View from the window seat:
Karou finally knows who she is, but with this knowledge comes a terrible truth: she fell in love with an enemy and her entire world suffered for it. Karou now plots vengeance for her people by rebuilding a chimera army. Meanwhile, Akiva struggles to redeem himself amidst a devastating war campaign against the chimera. Their dream of a world undivided, a world in peace, seems broken forever.
This was a difficult book to get through. Gone are the days of blissful romance between Karou and Akiva. This is a book of war, harrowing and graphic in its violence. At times, I had to put it down and take a step back, so horrifying are some of the things that happens in this war between angels and demons. Taylor doesn’t shy away from describing in detail the terrible acts of war.

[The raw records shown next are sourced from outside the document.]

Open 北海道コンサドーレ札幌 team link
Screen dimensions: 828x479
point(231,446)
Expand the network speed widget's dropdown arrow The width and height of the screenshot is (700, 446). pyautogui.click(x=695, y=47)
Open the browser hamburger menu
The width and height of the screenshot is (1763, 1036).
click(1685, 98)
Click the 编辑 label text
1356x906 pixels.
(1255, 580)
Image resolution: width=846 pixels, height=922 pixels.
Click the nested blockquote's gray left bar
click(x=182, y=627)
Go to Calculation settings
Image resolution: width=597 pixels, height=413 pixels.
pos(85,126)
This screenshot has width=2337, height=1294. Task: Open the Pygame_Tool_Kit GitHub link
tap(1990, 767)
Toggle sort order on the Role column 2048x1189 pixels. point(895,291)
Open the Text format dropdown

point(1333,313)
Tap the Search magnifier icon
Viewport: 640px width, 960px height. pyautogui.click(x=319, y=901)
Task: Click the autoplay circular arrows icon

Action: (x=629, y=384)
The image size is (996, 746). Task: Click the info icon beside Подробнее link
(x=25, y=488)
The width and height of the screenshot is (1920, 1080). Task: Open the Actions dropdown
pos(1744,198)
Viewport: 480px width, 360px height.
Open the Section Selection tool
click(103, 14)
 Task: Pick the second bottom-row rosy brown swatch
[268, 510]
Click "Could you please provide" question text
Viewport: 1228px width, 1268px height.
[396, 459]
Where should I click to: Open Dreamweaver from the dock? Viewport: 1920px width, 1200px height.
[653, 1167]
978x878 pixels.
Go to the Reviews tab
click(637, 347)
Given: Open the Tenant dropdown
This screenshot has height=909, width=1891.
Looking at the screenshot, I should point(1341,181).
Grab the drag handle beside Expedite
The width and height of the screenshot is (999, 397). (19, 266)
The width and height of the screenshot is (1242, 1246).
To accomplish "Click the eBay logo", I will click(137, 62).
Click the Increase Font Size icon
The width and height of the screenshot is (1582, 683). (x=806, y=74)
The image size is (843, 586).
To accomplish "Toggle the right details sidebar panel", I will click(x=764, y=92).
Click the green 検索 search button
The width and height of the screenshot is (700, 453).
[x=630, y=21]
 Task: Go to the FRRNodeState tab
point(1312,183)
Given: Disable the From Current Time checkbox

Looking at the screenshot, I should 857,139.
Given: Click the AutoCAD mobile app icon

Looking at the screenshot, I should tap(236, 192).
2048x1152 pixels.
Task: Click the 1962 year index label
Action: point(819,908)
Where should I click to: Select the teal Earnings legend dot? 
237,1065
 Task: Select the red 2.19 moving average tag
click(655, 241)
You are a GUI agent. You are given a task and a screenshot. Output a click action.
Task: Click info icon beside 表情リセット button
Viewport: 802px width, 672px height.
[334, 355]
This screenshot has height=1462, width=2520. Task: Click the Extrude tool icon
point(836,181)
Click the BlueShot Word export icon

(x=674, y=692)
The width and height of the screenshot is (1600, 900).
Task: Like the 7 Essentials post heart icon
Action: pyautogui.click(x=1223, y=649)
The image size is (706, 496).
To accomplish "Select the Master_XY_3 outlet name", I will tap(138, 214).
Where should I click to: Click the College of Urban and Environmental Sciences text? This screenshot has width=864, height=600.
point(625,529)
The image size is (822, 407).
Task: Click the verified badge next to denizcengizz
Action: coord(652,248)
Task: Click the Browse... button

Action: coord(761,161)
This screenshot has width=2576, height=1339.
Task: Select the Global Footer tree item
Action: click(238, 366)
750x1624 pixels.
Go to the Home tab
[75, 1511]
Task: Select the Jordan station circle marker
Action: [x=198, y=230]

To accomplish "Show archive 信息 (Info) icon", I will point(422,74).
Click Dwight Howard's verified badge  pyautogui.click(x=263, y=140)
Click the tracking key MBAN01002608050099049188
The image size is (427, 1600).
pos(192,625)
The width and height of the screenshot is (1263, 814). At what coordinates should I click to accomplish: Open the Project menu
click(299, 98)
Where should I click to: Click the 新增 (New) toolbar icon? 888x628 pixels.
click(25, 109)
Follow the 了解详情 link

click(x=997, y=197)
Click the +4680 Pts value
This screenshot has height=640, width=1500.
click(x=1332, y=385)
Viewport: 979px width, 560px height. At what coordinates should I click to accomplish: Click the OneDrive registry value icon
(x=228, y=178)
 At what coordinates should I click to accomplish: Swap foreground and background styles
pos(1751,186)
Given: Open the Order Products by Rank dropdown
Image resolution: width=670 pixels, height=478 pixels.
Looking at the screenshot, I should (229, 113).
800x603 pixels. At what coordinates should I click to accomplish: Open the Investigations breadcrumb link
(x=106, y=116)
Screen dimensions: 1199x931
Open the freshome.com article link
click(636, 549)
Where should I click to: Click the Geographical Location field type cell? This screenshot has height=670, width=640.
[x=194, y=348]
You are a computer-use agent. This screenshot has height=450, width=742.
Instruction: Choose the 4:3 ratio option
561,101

In many ways, I felt that the relationship between Karou and Akiva was much more realistic in this book. There is the not-little-at-all issue of Akiva inciting the genocide of Karou’s people and ensuring the deaths of her entire family. This obviously tears them apart and quite frankly, I can’t see how their relationship will ever recover.
Then there is the disturbing attempted rape scene. I felt this scene was unnecessary, as the character involved had other motives for a confrontation with the assaulter.
Stylistically, I wasn’t a fan of how the narration randomly switched between characters. Points of view were picked up and then dropped for the rest of the novel. That said, Taylor is a master storyteller, and her writing is just as strong in this book as in the first.
While I didn’t enjoy Days of Blood and Starlight as much as Daughter of Smoke and Bone, it is still an excellent (though harrowing) story, and I look forward to seeing what happens next.